Colocó el montón de papeles en el fax del hidrolaboratorio. Sólo tenía memorizados unos pocos teléfonos, de modo que no tenía mucha elección, pero ya había decidido quién iba a recibir esas páginas y su nota. Contuvo el aliento y tecleó cuidadosamente el número de fax de la persona en cuestión.

Pulsó «Enviar», rezando para haber elegido al destinatario adecuado.

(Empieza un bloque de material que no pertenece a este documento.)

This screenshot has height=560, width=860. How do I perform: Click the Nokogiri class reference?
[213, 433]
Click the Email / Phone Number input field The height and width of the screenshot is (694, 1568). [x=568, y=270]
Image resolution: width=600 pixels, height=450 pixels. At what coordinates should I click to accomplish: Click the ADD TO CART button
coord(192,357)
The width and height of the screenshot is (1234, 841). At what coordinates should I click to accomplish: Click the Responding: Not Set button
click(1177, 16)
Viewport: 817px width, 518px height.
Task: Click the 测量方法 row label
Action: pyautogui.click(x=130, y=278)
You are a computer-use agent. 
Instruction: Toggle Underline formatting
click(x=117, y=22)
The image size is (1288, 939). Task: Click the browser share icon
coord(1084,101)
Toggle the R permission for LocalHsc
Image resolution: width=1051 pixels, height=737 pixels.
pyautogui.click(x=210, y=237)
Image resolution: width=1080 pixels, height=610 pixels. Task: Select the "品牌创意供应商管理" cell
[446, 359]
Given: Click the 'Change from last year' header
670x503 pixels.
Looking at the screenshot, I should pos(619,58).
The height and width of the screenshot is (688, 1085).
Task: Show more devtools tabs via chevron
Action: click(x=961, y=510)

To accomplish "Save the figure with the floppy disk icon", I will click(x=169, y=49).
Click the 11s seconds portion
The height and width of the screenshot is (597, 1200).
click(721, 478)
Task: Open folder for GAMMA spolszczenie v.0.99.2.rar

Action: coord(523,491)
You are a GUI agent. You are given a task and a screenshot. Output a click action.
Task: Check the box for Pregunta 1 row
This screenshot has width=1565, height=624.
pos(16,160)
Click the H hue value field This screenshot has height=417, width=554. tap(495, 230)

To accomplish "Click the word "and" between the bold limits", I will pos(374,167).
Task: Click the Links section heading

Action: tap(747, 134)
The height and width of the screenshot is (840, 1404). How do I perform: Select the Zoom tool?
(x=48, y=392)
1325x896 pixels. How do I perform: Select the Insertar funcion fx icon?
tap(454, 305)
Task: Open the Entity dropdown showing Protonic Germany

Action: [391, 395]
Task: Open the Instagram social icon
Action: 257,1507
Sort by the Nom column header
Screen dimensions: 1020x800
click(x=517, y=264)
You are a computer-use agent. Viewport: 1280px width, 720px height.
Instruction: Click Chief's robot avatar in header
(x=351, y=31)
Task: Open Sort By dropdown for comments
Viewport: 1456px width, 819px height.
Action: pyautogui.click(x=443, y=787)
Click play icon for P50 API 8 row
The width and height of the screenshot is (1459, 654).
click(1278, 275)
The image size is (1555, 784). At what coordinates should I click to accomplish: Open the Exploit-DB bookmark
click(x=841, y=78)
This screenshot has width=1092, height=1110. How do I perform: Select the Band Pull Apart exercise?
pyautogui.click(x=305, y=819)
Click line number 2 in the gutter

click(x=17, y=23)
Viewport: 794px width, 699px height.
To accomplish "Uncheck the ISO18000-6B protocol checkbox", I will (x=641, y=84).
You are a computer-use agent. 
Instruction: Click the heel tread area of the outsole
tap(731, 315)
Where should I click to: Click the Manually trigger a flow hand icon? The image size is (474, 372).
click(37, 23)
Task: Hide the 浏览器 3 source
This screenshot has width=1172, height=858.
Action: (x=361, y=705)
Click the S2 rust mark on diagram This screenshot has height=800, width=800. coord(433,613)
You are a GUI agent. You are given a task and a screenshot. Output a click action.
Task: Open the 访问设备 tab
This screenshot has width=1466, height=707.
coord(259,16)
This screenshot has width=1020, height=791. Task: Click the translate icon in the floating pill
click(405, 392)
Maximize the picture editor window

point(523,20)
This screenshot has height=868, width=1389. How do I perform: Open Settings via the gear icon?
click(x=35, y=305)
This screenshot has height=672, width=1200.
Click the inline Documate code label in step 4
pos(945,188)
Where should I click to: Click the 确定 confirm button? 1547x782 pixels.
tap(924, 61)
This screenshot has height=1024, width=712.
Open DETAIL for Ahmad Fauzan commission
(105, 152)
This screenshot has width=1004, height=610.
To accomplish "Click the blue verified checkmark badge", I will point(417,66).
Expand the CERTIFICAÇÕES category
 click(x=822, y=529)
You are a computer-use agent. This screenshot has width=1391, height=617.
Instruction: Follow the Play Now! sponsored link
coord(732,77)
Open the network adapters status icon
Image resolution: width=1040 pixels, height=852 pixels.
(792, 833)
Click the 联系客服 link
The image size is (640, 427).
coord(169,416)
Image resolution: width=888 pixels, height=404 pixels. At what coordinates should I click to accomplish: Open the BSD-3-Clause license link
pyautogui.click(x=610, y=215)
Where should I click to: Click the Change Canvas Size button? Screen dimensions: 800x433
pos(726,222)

La máquina de fax emitió un pitido.


ERROR: NO HAY SEÑAL DE MARCADO.


Rachel había esperado algo así. Las comunicaciones del Goya seguían bloqueadas. Siguió donde estaba, mirando el fax, a la espera de funcionara como el que tenía en casa.

«¡Vamos!»

Cinco segundos más tarde, la máquina volvió a emitir un pitido.


RELLAMANDO...


«¡Sí!» Rachel vio cómo la máquina se bloqueaba en un bucle infinito.


ERROR: NO HAY SEÑAL DE MARCADO.

RELLAMANDO... ERROR: NO HAY SEÑAL DE MARCADO.

RELLAMANDO...


Dejó al fax intentando establecer tono de llamada y salió a toda prisa del hidrolaboratorio justo cuando las aspas del helicóptero retumbaban sobre su cabeza.